Repository files navigation

Siccuracy

Stefan's imputation accuracy package. And with helper functions for working with AlphaSuite's SNP files. Implemented in Fortran for speed.

What is this repository for?

This package was developed for working with SNP files in the format used in AlphaSuite. The format of these consists of first column with sample ID (Individual or Animal ID), and subsequent column counting minor alleles at each loci:

1001      0    0    1    2    1    2
1002   0.05 0.50 1.50 1.80 0.95    9

In this example, the file consists of two individuals (1001 and 1002); first individual is has genotypes (0,0,1,2,1,2) for six loci. The second individual has been imputed, and the genotypes are given as real values of best guess. The last genotype was not sufficiently imputed and therefore set as missing with value 9.

Requirements for format: Space separated; number of digits is unimportant.

To use

In R, load package with library(Siccuracy). There exists a number of functions:

  • Calculate imputation accuracy (i.e. correlation between two genotype matrices): imputation_accuracy
  • Calculate hetereozygosity: heterozygosity
  • Helper functions: get_ncol, get_firstcolumn, get_nlines
  • Combining files: rowconcatenate and mergeChips
  • Reading and writing files: write.snps, read.snps
  • Convert phased files to genotype files: phasotogeno

Most functions operate directly with files, not matrices loaded into memory!

How do I get set up?

Visiti https://github.com/stefanedwards/Siccuracy/releases to download the package for installation in R. Zip-files are available for Windows users.
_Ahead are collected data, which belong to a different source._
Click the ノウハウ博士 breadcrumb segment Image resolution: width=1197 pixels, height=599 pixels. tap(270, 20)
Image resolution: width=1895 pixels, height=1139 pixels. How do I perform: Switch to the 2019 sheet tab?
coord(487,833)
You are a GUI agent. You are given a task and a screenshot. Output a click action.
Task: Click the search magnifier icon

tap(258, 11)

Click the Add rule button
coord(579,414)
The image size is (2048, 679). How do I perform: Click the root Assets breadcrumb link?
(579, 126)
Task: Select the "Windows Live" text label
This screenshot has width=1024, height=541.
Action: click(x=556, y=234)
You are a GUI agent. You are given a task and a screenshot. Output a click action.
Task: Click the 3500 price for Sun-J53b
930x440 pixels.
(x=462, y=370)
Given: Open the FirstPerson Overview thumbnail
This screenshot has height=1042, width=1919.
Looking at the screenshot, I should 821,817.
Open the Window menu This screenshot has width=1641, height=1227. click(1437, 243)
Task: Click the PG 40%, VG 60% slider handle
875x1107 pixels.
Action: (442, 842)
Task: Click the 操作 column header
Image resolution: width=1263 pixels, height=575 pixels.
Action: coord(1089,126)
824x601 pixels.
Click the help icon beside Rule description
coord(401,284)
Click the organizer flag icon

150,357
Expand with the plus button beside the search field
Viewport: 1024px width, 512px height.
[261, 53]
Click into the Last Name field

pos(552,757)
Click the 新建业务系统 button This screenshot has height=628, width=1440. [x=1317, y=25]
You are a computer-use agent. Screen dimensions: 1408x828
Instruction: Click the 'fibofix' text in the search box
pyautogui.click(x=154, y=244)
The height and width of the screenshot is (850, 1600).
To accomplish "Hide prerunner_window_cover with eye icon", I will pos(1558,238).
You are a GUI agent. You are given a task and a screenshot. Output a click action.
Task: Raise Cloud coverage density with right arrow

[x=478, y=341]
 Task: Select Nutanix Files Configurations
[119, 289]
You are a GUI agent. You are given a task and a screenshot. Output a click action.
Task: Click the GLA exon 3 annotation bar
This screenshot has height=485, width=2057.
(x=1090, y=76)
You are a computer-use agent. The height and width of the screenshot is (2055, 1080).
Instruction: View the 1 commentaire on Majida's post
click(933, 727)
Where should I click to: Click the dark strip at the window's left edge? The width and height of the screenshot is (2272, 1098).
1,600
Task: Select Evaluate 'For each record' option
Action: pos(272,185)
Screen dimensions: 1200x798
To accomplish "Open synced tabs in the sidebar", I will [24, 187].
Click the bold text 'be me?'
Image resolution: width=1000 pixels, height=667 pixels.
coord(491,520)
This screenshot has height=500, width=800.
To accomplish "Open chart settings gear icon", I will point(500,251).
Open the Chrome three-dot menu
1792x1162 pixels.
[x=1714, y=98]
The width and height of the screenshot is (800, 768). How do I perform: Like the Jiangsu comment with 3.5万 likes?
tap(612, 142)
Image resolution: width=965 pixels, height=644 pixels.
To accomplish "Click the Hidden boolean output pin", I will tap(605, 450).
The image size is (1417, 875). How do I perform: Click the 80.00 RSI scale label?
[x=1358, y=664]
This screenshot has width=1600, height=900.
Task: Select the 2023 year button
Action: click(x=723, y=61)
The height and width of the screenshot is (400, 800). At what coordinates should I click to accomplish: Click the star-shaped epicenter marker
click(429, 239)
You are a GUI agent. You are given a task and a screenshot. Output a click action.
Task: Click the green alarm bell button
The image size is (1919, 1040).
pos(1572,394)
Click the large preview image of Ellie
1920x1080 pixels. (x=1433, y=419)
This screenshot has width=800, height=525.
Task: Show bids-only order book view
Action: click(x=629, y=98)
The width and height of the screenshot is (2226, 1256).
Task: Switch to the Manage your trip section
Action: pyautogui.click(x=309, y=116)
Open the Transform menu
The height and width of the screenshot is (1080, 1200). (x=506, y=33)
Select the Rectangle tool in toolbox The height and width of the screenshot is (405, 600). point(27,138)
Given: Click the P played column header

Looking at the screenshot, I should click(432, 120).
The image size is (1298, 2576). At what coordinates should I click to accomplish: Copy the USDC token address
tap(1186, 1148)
Alternatively, use devtools to install directly from github:

#!r

library(devtools)
install_github(repo='stefanedwards/Siccuracy', ref = "master")

I found a bug

Lucky you.

Please report it using the issues tool.

Can' some of these function be done in bash?

Presumable.

The rowconcatenate can be done by using paste in bash -- except it requires that you first strip off first column of all files except the first.